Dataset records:
Content starts

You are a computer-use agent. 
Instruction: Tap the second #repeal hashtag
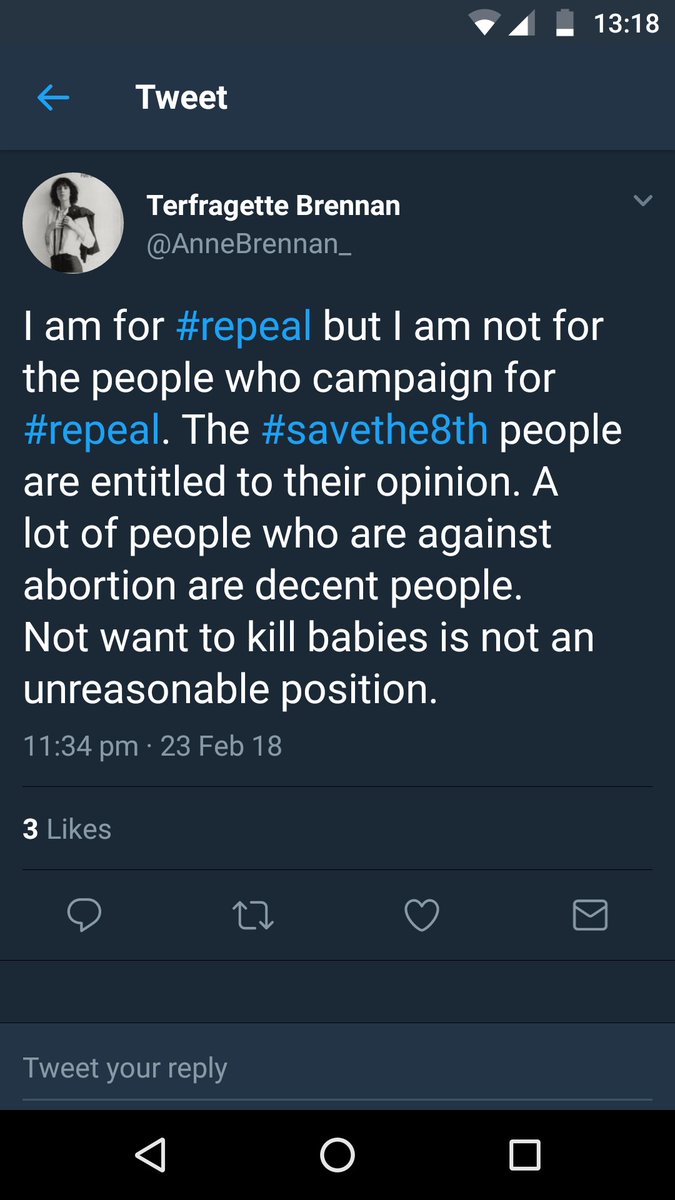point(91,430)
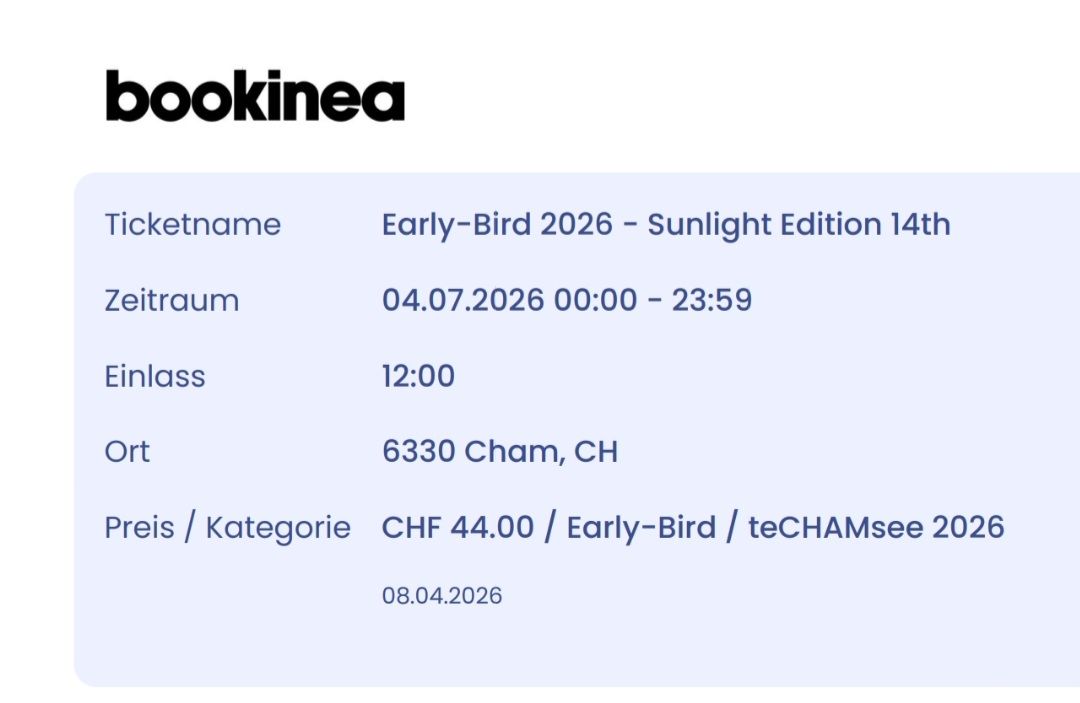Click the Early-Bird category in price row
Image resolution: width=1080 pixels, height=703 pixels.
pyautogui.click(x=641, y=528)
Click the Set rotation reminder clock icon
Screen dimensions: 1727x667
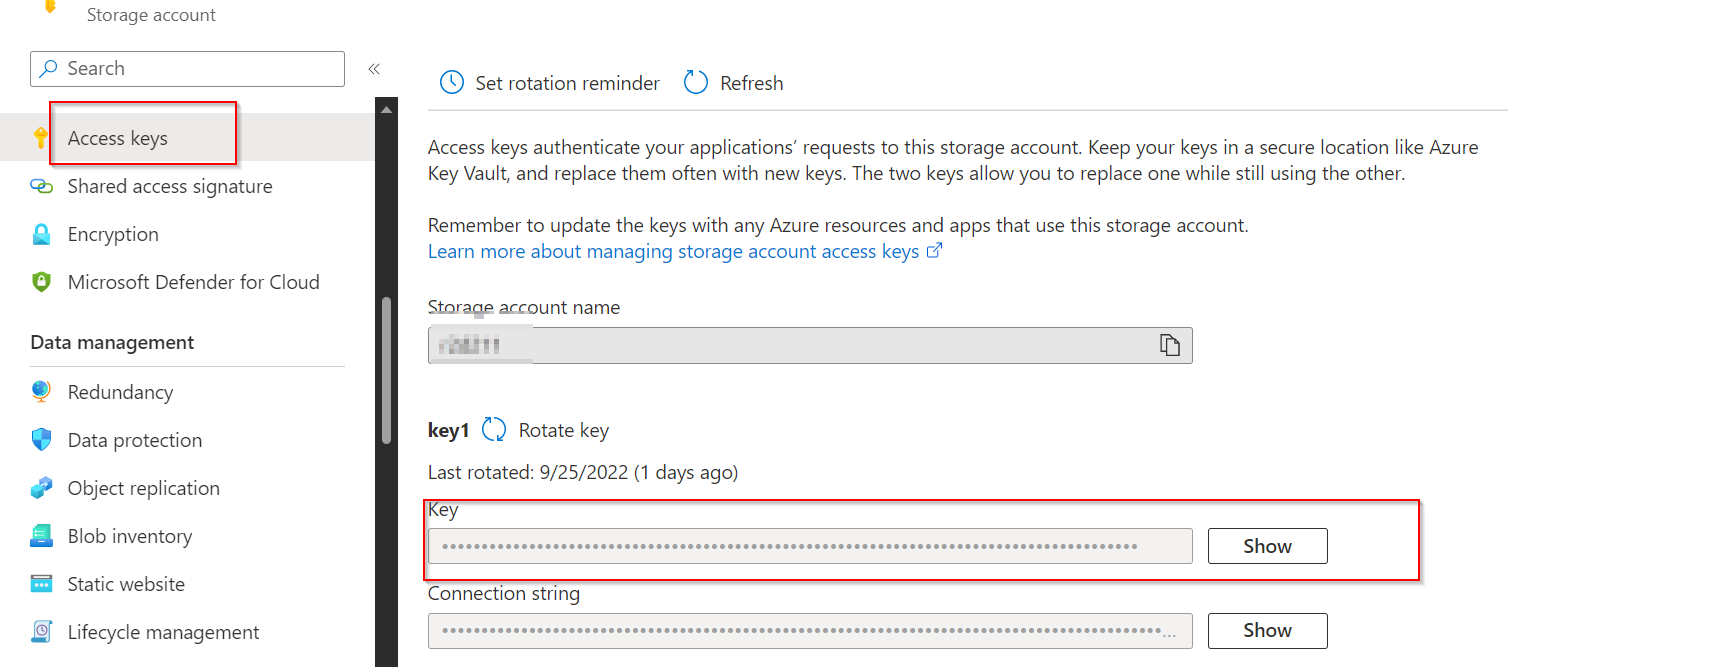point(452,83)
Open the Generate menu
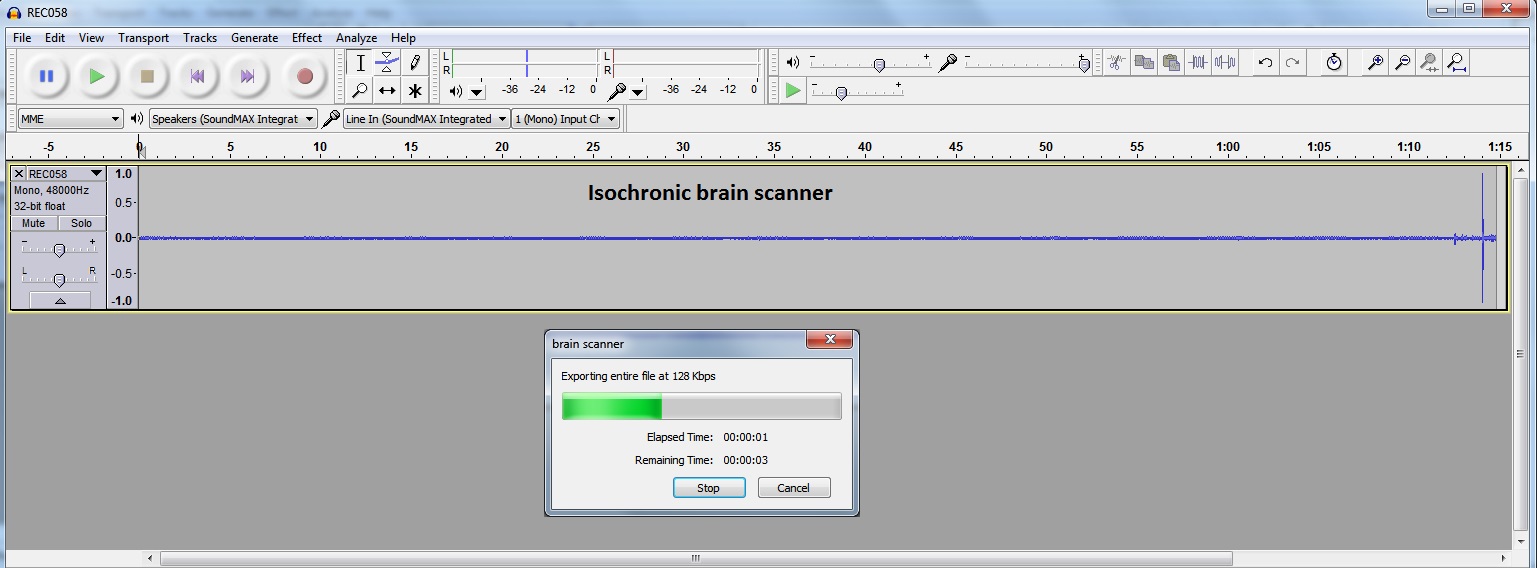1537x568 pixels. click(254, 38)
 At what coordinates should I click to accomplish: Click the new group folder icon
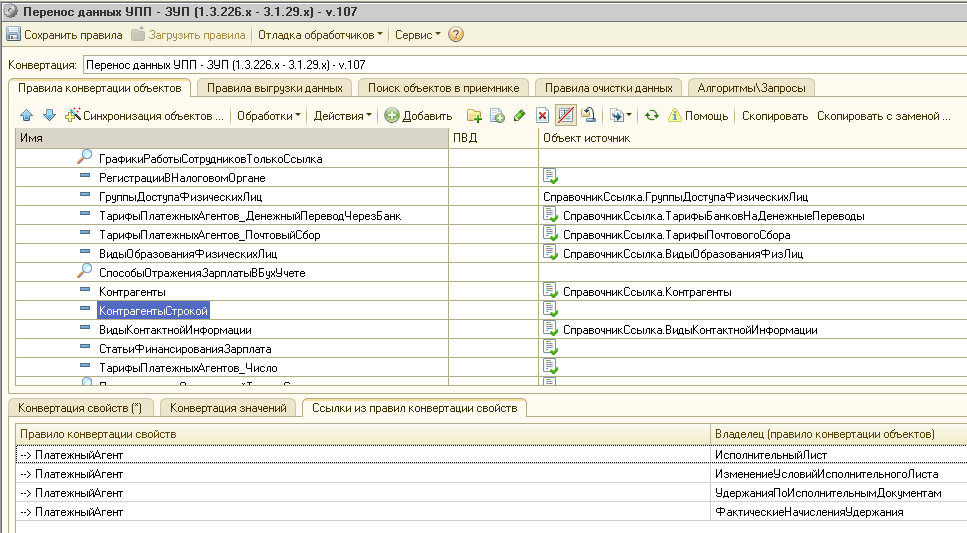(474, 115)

Content ends

Where pictures sit among the data above, omit them, and output the rest exactly.

EXERCISE SOLUTION>
You are a computer-use agent. 
Instruction: Tap the second #repeal hashtag
point(91,430)
Click the Early-Bird category in price row
Image resolution: width=1080 pixels, height=703 pixels.
pyautogui.click(x=641, y=528)
Click the Set rotation reminder clock icon
Screen dimensions: 1727x667
point(452,83)
Open the Generate menu
1537x568 pixels. click(254, 38)
 At what coordinates should I click to accomplish: Click the new group folder icon
(474, 115)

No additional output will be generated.